== What you are asked to do ==
Rewrite the data between the lines holding "Describe the element" and "at that location.", inclusive, as a JSON list of strings with one string per line. Skip blank lines and leave the pictures out.

== Exercise inputs ==

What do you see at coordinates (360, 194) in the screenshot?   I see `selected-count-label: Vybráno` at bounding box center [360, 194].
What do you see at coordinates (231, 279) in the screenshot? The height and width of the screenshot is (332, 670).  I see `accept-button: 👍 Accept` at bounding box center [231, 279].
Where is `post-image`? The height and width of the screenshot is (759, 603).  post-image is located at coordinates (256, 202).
* * *
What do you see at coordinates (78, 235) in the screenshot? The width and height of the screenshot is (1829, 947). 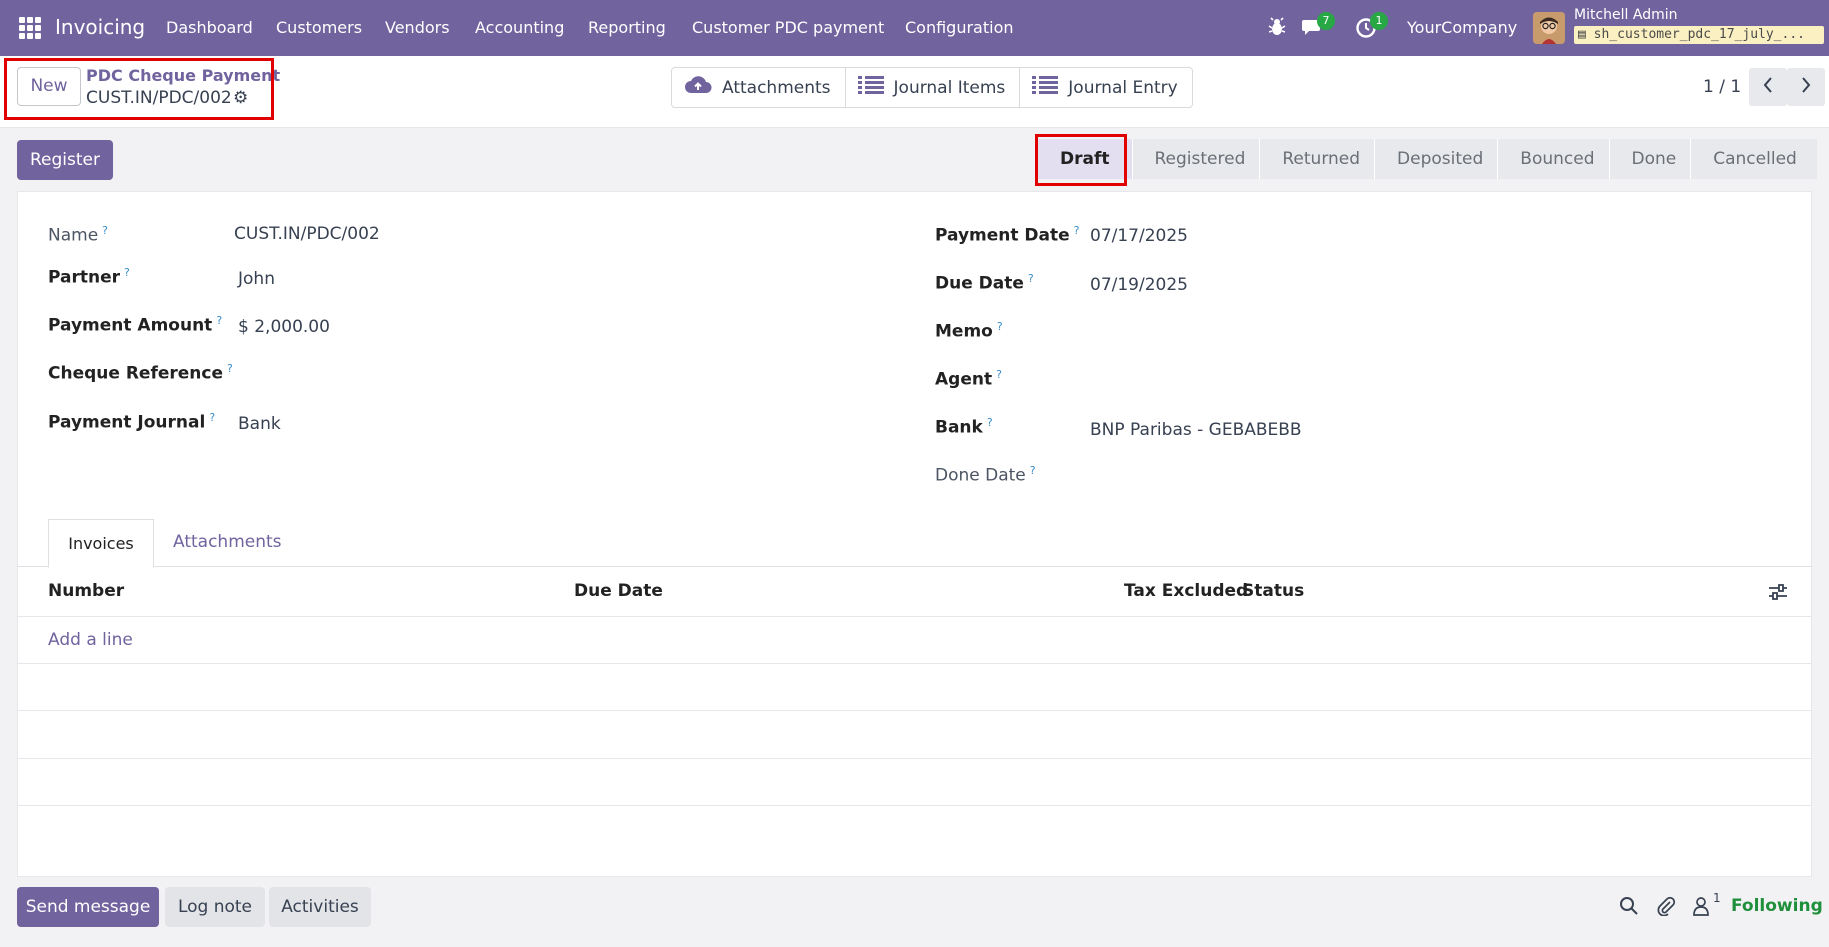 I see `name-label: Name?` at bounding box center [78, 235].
==
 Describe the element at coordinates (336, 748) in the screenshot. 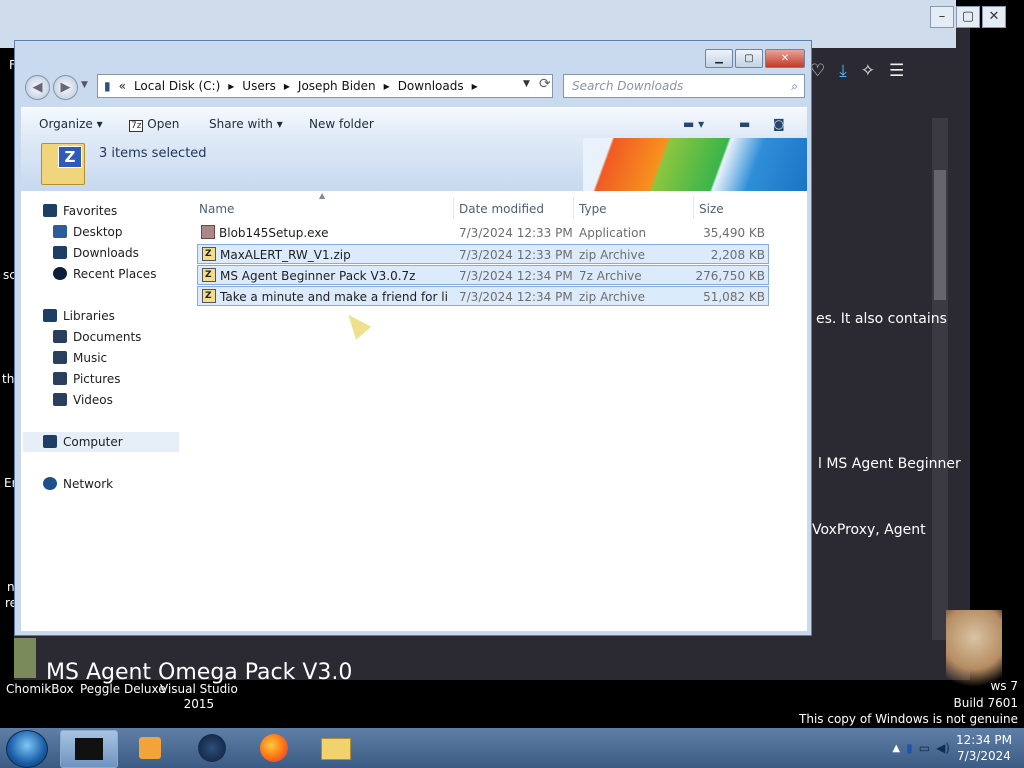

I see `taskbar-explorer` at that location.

== Solution to this task ==
[
  " Describe the element at coordinates (336, 748) in the screenshot. ",
  "I see `taskbar-explorer` at that location."
]